Going a step further, it would be awesome if you could put a ‘certificate’ property included with the sslSocket and be able to grab issuer, domain, expiration, etc. data from it… something like:
certIssuer = sslSocket.certificateIssuer
This, at the least, would let me be able to handle myself if the certificate didn’t match the domain I was going to or was expired.
The new framework Xojo Net sockets (available now on iOS) have a ValidateCertificates property that allows you to turn certificate validation on or off. That functionality will arrive on the other platforms as we move more of the new framework to more platforms. That’s already in the works.
If you would still want the ability to read individual certificate properties, please file a feature request- I’m not aware of one right now.
Appreciate the feedback, but this means the SSL support in Xojo on the other platforms should still be considered at risk and not secured.
One change to note is apparently now HTTPSecureSocket’s default connection property for me.Secure is now false.
Strange. Easy to fix, but strange.
[quote=150012:@Tim Parnell]One change to note is apparently now HTTPSecureSocket’s default connection property for me.Secure is now false.
Strange. Easy to fix, but strange.[/quote]
Where are you seeing this ?
We set it to true in the constructor so I’m wondering about this ?
[quote=150036:@Norman Palardy]Where are you seeing this ?
We set it to true in the constructor so I’m wondering about this ?[/quote]
This relates to my other post about connection issues, I was able to get around the HTTP 1.0/1.1 issue by changing to HTTPSecureSocket.
A 2014r2.1 build could connect successfully, a 2014r3 build would get a HTTP error 400 (Bad Request). Details below.
400 The plain HTTP request was sent to HTTPS port
400 Bad Request
The plain HTTP request was sent to HTTPS port
Fixed by adding
me.Secure = true to the Connected event.
Secure hasn’t changed from true to false / false to true in any recent version so I’m not sure this is necessarily related
I made no other changes and 2014r3 will get a 400 response unless I explicitly set secure to true.
(yes, I set ConnectionType to TLSv1 in r2.1)

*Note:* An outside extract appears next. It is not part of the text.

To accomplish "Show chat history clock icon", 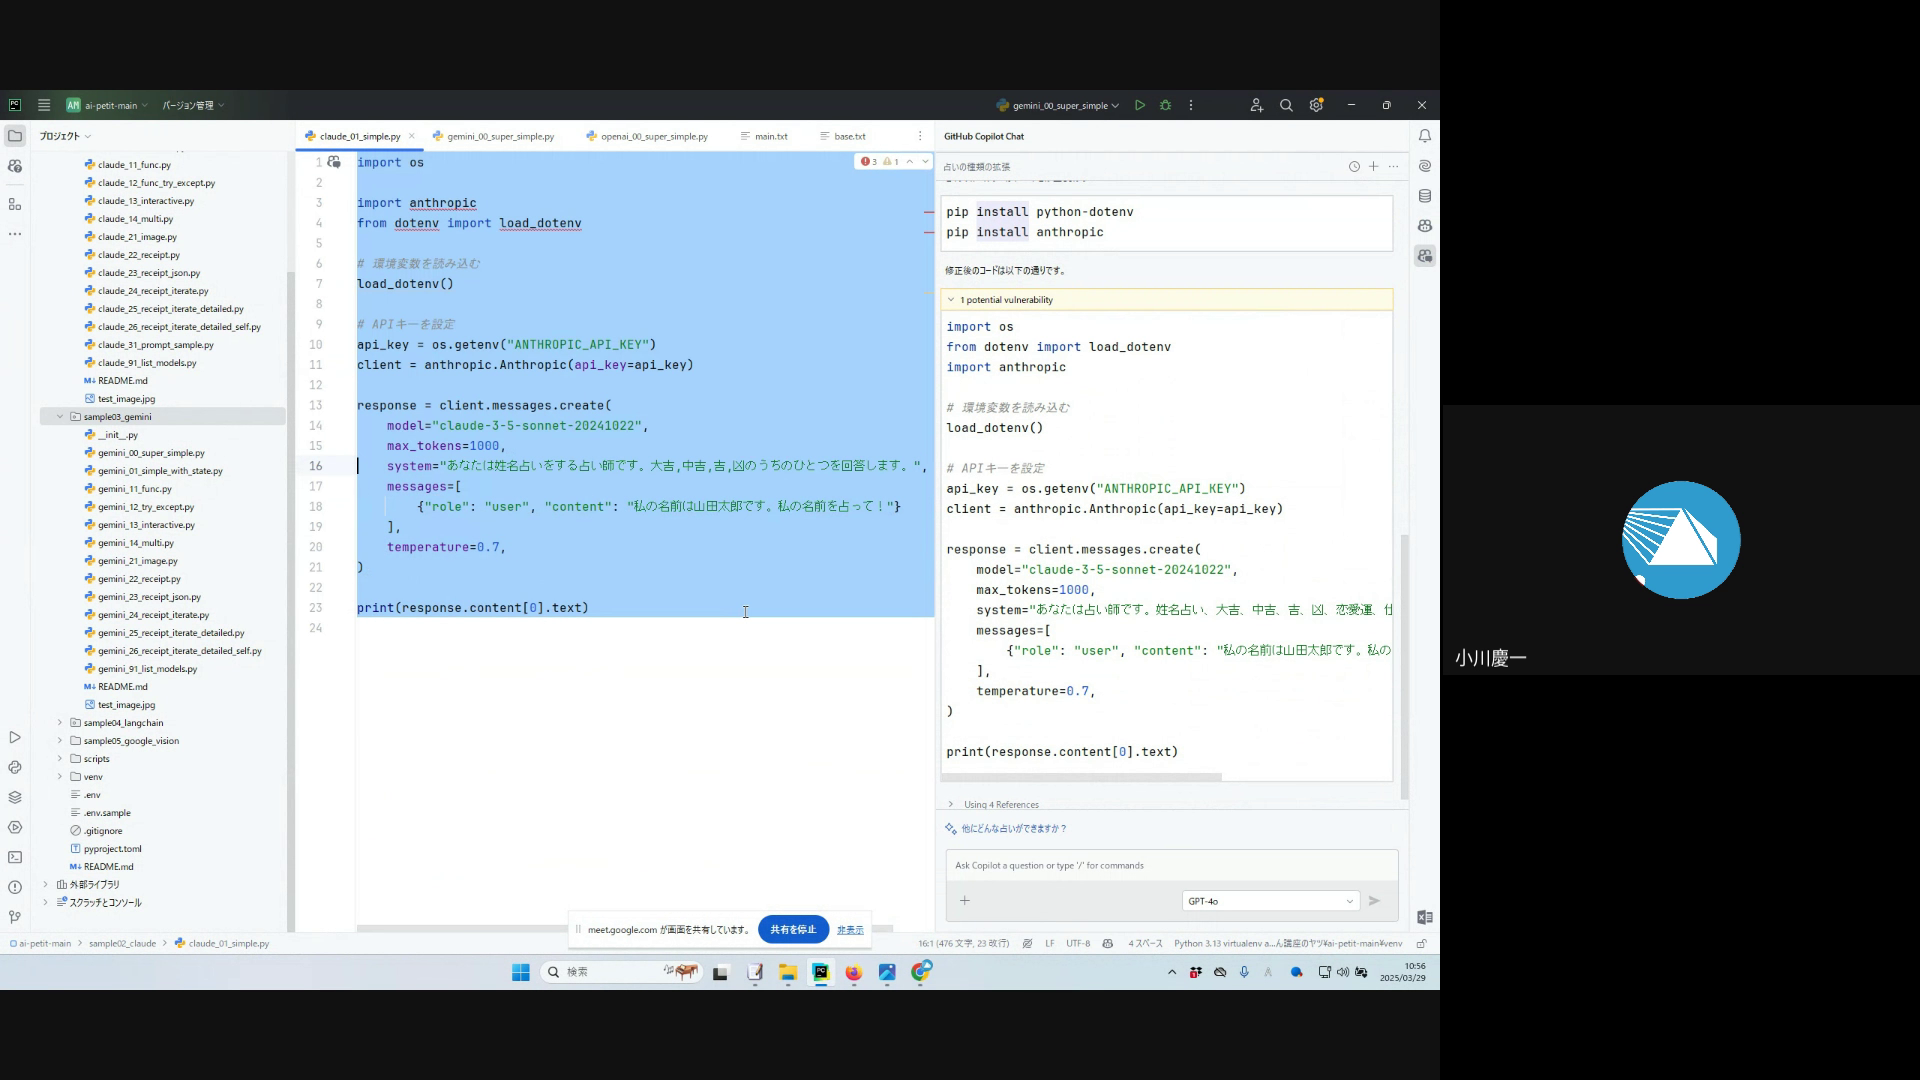I will coord(1354,167).
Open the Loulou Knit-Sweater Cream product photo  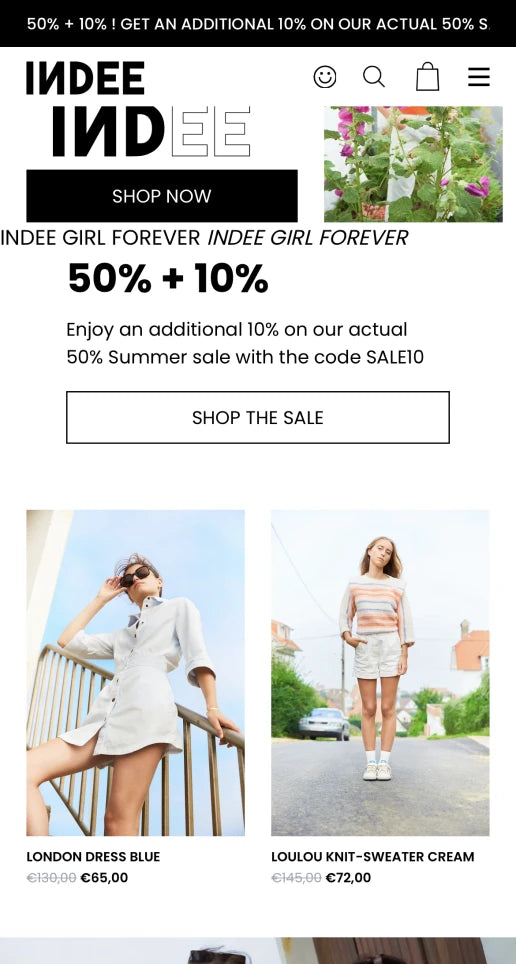point(380,673)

It’s not at all related to the original post, I just thought that it should be noted in the topic titled changes.
secure hasn’t changed defaults though
its the same as its been for several years
just peeked in 2012r2.1 and they all come out the same from there forward
so i’m not sure why setting it secure would affect your connection that way but its not changed from what it ever was
You do realize that this is too late right? When the Connected event fires, you have already connected insecurely.

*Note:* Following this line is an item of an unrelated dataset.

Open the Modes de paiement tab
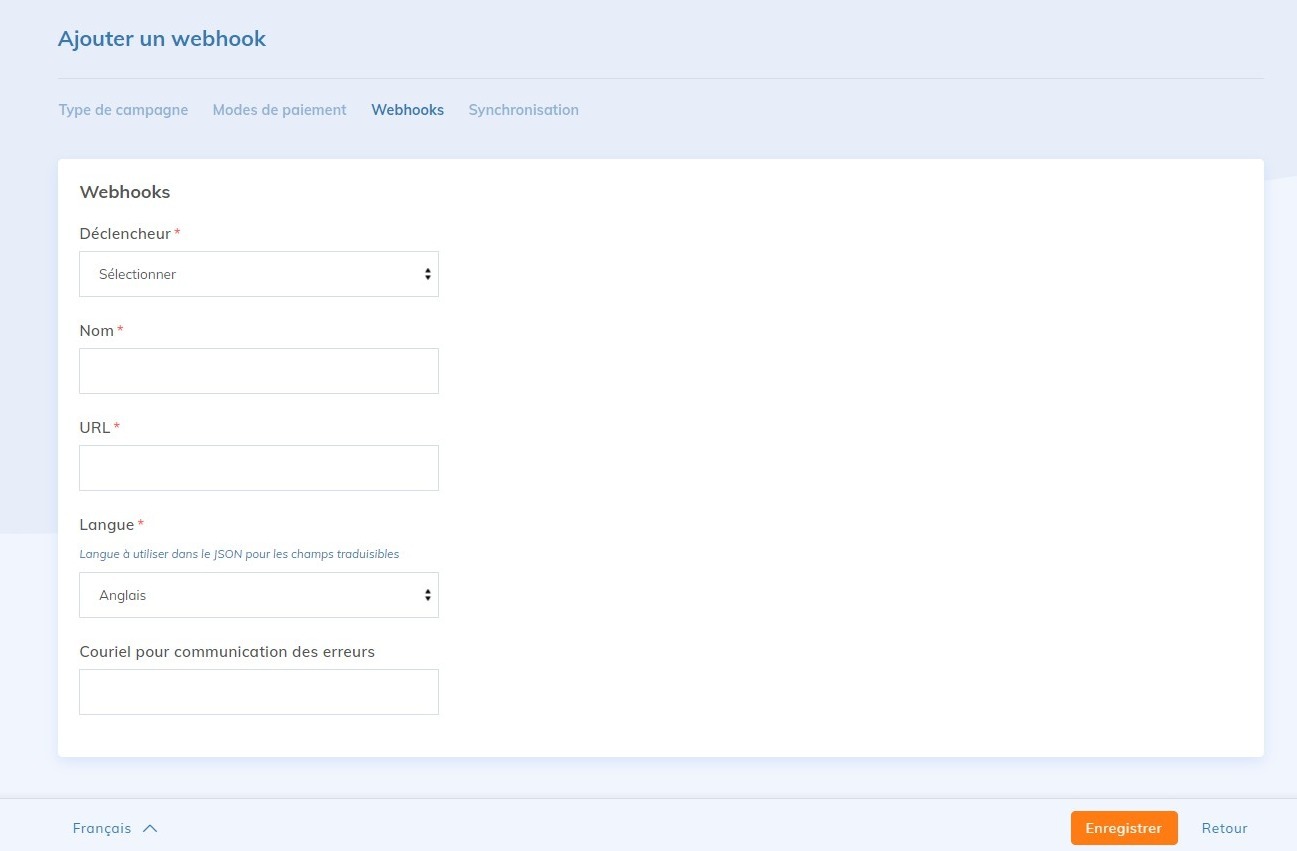Viewport: 1297px width, 851px height. (x=279, y=110)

Just out of curiosity, is this a socket created in code? or was it dragged onto a layout?
[quote=150084:@Greg O’Lone]You do realize that this is too late right? When the Connected event fires, you have already connected insecurely.

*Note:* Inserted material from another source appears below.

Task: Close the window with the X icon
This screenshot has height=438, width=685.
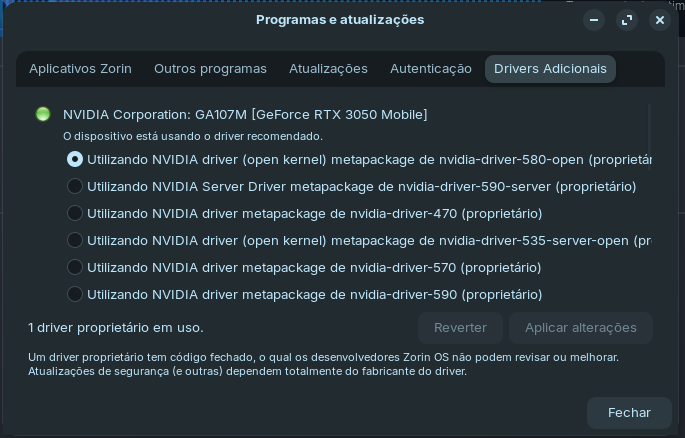Action: pyautogui.click(x=660, y=20)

Just out of curiosity, is this a socket created in code? or was it dragged onto a layout?[/quote]
That’s what I thought, but it works somehow. It’s a dragged socket.
Make sure you haven’t unchecked the Secure box in the inspector, then.
I would have never thought of something so basic.
It was originally a HTTPSocket, then I changed it to HTTPSecureSocket, and I never even noticed there was a switch. Alas it was switched off.
Why would there even…
It’s there because you can use it for both secure and insecure connections depending on your needs. Otherwise you’d need two sets of code.
… but why is it an IDE switch that defaults to off?
This has more to do with how the control was created than anything else. The fact that you have to drag out another object and then change the superclass is what’s causing the problem here. The Secure property was not present in the HTTPSocket, so when it was converted the value is set to the default for the type… Which with a Boolean, the default value is False.